------ INFORMATION SUPPLIED

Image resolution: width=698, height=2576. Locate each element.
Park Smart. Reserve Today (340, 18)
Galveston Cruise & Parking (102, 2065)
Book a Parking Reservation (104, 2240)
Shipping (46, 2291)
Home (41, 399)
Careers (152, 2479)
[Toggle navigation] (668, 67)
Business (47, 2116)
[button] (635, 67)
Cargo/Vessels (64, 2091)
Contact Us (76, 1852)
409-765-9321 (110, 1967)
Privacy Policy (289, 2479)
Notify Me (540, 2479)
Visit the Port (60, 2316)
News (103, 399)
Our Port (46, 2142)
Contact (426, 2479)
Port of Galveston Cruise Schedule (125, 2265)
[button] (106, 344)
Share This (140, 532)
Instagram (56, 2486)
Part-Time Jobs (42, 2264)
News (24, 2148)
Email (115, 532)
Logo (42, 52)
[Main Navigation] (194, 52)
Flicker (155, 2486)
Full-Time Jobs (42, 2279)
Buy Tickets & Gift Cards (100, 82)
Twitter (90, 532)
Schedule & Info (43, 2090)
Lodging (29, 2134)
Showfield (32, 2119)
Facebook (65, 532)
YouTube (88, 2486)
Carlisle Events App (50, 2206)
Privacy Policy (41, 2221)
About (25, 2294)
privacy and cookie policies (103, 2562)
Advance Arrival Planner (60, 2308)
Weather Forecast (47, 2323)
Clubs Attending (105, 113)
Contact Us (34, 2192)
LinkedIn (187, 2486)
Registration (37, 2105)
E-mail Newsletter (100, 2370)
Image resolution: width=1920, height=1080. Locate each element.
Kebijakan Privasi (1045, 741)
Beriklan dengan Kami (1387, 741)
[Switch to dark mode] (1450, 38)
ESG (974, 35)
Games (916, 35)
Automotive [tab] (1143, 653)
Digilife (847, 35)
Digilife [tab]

------------

## AIM OF THE EXERCISE
The lines to retype run from the start of the entries through the line containing "YouTube (88, 2486)"; reproduce them exactly and add nothing.

## OUTPUT OF THE EXERCISE
Image resolution: width=698, height=2576. Locate each element.
Park Smart. Reserve Today (340, 18)
Galveston Cruise & Parking (102, 2065)
Book a Parking Reservation (104, 2240)
Shipping (46, 2291)
Home (41, 399)
Careers (152, 2479)
[Toggle navigation] (668, 67)
Business (47, 2116)
[button] (635, 67)
Cargo/Vessels (64, 2091)
Contact Us (76, 1852)
409-765-9321 (110, 1967)
Privacy Policy (289, 2479)
Notify Me (540, 2479)
Visit the Port (60, 2316)
News (103, 399)
Our Port (46, 2142)
Contact (426, 2479)
Port of Galveston Cruise Schedule (125, 2265)
[button] (106, 344)
Share This (140, 532)
Instagram (56, 2486)
Part-Time Jobs (42, 2264)
News (24, 2148)
Email (115, 532)
Logo (42, 52)
[Main Navigation] (194, 52)
Flicker (155, 2486)
Full-Time Jobs (42, 2279)
Buy Tickets & Gift Cards (100, 82)
Twitter (90, 532)
Schedule & Info (43, 2090)
Lodging (29, 2134)
Showfield (32, 2119)
Facebook (65, 532)
YouTube (88, 2486)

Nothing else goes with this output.